At the same time we can observe that Chávez’s Fifth Republic Movement (MVR) has been able to turn itself into a powerful electoral institution, while the United Socialist Party of Venezuela (PSUV), still in the process of formation, might further consolidate political forces, enabling the president to increase his autonomy relative to extra-parliamentary social movements, leaving them dependent on him rather than vice versa.

In this way the new radicalism’s anti-politics makes possible a form of populism in which charismatic individual leaders replace old institutional elites. New institutions can be created that do not look like the old institutions; new hierarchies can be erected in the appearance of a new egalitarianism. A real equalizing of power among the masses can be combined with a dependence of these masses on politicians who place themselves simultaneously above the elites as well as the masses themselves.
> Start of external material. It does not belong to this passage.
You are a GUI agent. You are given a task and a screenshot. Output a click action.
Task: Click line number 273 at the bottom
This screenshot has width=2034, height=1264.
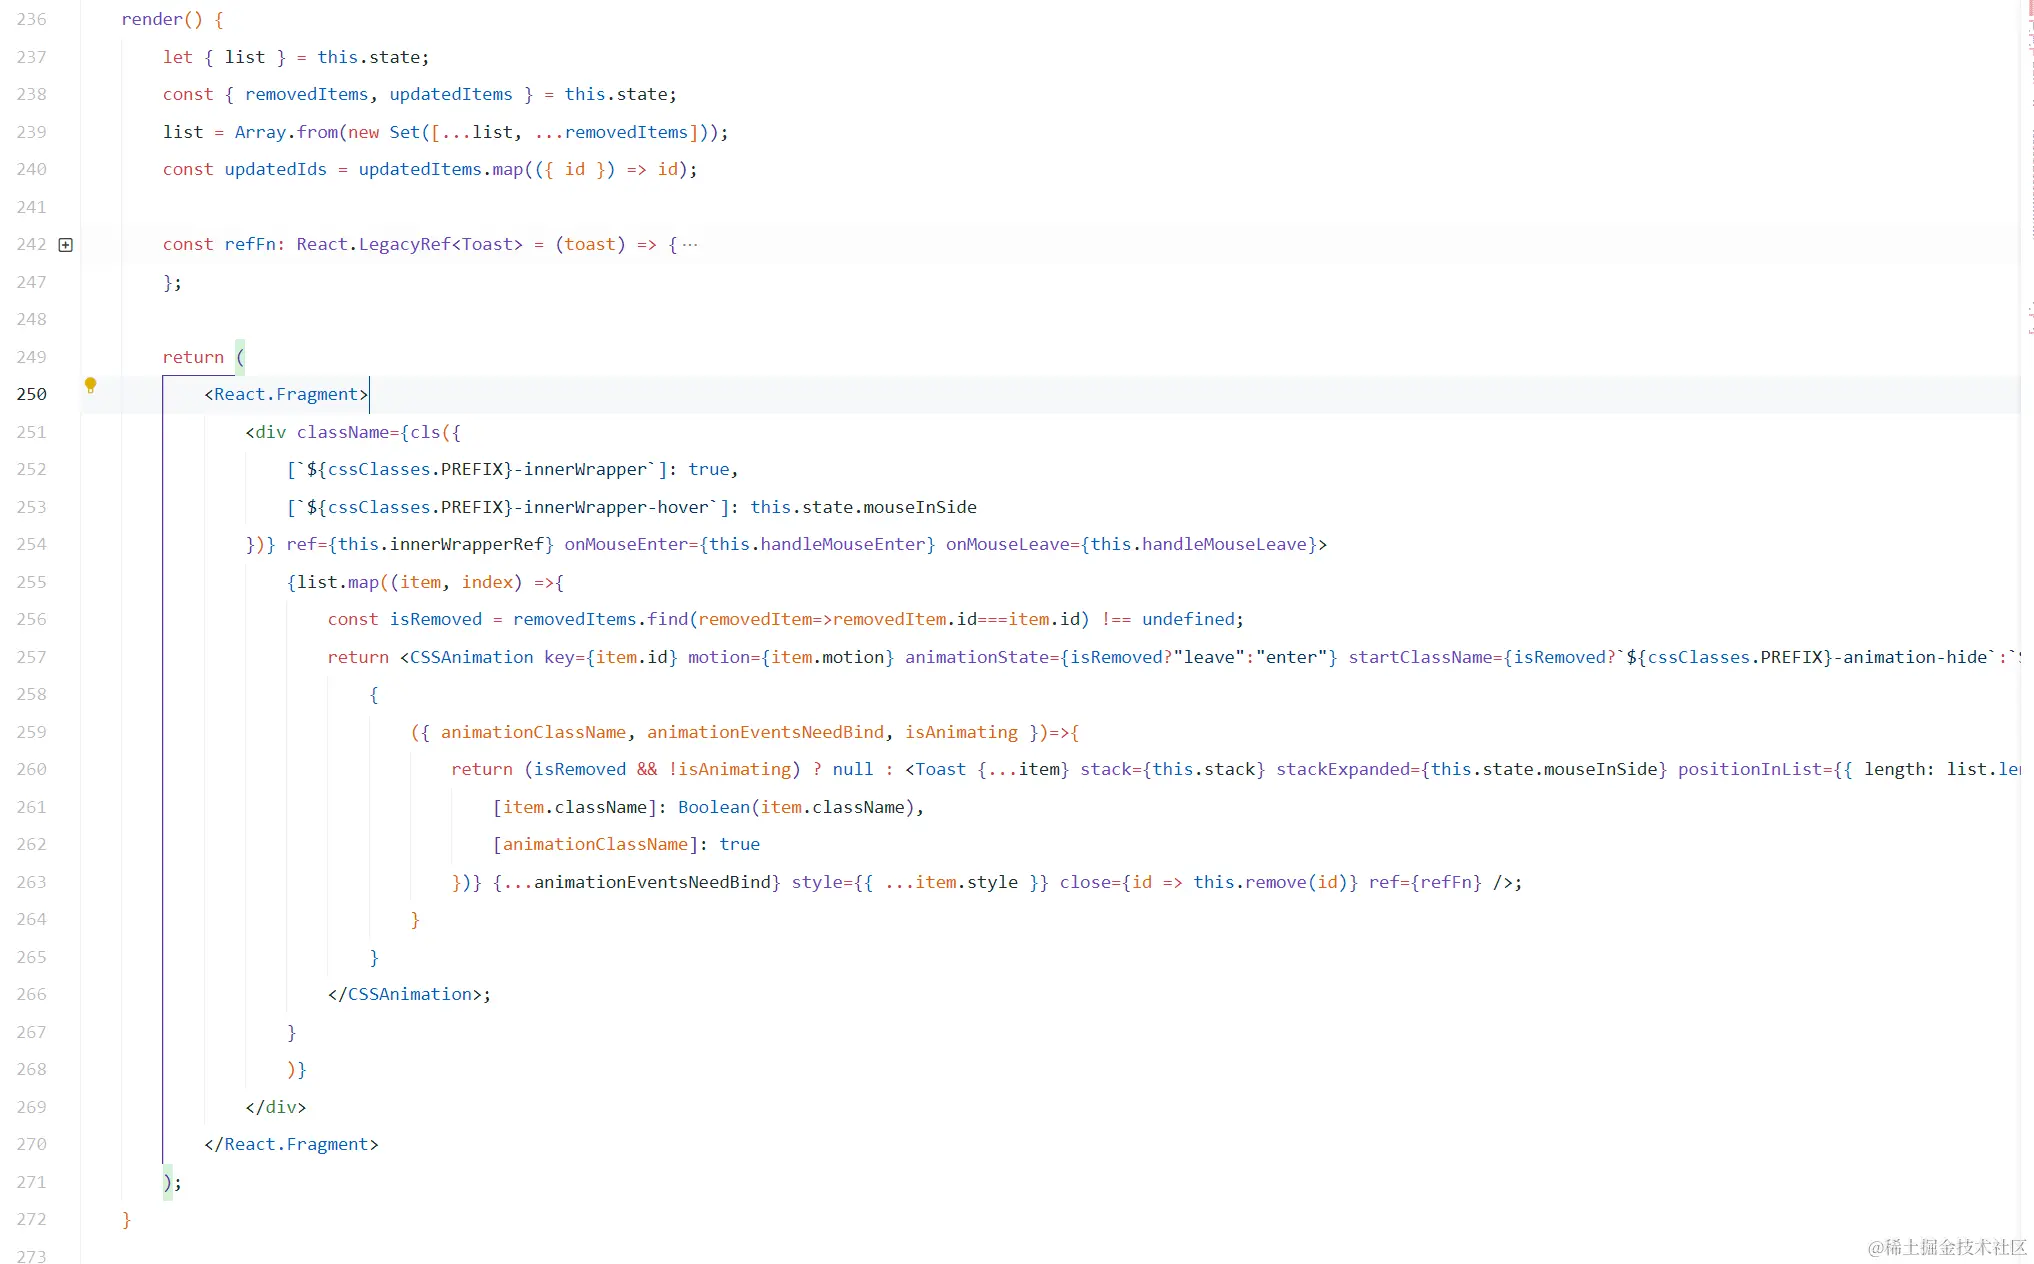31,1256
The most fundamental structures of society might remain unchanged beneath the changes that rearrange the political realm. These political changes are not merely an illusion existing in the presidents’ rhetoric alone. They are real changes, but specifically political changes that fail to transform society as a whole. Their reality is what makes them effective as a distraction from other goals.

As people and presidents alike call for constituent assemblies, let no one forget that a constitution can lay the groundwork for re-forming society only if it leaves the paper on which it is written and becomes a political and social form. And only people themselves, organizing themselves, can take it there. For in the end, what is more important than the writing of constitutions is the reconstitution of the world.

With all the challenges it faces, the potential of the new Latin American radicalism has not been exhausted. As long as the call remains in the air, “¡Que se vayan todos!” an insurgent people will continue to move. As long as people organize autonomously, they can demand that politicians listen to their voice; they can replace bad leaders with better ones; and they can begin create new worlds where there are no leaders at all. They can, in short, replace “democratic” politics with authentic democracy.

¡Que se vayan todos!

Works Cited

Debray, Régis 1967. Revolution in the Revolution? Trans. by Bobbye Ortiz. New York: Grove Press.

García Linera, Alvaro 2001.“¿Qué es la democracia?” In Pluriverso: Teoría política boliviana. La Paz: Muela del Diablo (Colección Comuna).

Gutiérrez, Raquel 2001. “Forma communal y forma liberal de la política: de la soberanía social a la irresponsabilidad civil.” In Pluriverso: Teoría política boliviana. La Paz: Muela del Diablo (Colección Comuna).

Holloway, John 2002. Change the World without Taking Power. London: Pluto Press.

Ernesto Laclau, and Chantal Mouffe. 1985. Hegemony and Socialist Strategy. Trans. Winston Moore and Paul Cammack. London: Verso.